After a nervous smoke, propped against the concrete post at the edge of the garage door, Miguel watched a beige car approach down the lane and pad softly into the lot. The driver window dropped, and there was Gabe, looking unexpectedly friendly and eager. In the dim light, Miguel noticed coarse black stubble above his lip and under his chin. The kid was growing up.

He said the only thing that came to mind. "How's the new car?"

Gabe seemed to fumble for a response. "It has an automatic transmission."

Miguel went inside and raised the garage door while Gabe performed his usual three-point turn. Once Gabe had finished backing into the garage, Miguel was glad to see him stand up out of the car, no groundhog scared back in by its shadow. Miguel flipped on the lights. For the time being, Gabe remained partially barricaded between the door and the car. Miguel reached into the trunk and brought out the first of the packages. He took another glance at Gabe and said, "It's a lot cleaner than the old one."

"It won't stay that way." Gabe stepped out from the gaping mouth of the car door and closed it.

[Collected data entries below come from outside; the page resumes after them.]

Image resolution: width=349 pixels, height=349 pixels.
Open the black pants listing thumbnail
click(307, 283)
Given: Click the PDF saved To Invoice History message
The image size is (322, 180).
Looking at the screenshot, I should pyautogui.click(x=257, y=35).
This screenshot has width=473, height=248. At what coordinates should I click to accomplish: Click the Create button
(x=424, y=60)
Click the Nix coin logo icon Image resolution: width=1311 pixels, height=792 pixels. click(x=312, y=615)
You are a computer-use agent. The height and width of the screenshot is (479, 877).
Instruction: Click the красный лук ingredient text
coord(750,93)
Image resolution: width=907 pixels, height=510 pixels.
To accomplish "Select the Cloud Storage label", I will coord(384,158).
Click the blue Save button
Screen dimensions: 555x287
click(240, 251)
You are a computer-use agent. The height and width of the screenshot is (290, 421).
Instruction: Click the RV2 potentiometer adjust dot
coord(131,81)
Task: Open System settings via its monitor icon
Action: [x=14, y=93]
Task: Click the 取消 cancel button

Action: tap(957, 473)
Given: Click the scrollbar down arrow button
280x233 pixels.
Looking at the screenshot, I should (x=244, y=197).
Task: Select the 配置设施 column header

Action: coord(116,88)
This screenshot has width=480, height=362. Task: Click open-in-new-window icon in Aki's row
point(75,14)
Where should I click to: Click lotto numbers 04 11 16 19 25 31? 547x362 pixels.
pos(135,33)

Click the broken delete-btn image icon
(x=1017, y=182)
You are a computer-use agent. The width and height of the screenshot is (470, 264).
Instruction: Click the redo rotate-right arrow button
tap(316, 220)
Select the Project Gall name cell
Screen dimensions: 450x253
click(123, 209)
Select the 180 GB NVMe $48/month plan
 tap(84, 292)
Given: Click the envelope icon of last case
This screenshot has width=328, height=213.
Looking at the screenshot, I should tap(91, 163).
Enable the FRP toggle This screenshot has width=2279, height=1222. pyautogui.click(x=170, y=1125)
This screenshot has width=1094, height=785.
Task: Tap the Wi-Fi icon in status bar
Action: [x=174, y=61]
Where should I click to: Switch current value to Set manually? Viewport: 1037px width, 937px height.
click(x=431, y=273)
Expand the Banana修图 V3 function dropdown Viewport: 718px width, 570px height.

Miguel continued to appraise the sedan. "Damn. Doesn't even look like it's loaded up."

The kid nodded.

"What happened to the Honda?"

"It's my personal car now." He paused. "It belonged to my father."

Well, that was fucking strange. Anyway, come on, Miguel begged himself, bring up something other than the stupid car. Anything. He cleared his throat and said, "It got old having Eddie around all the time. Glad you're back."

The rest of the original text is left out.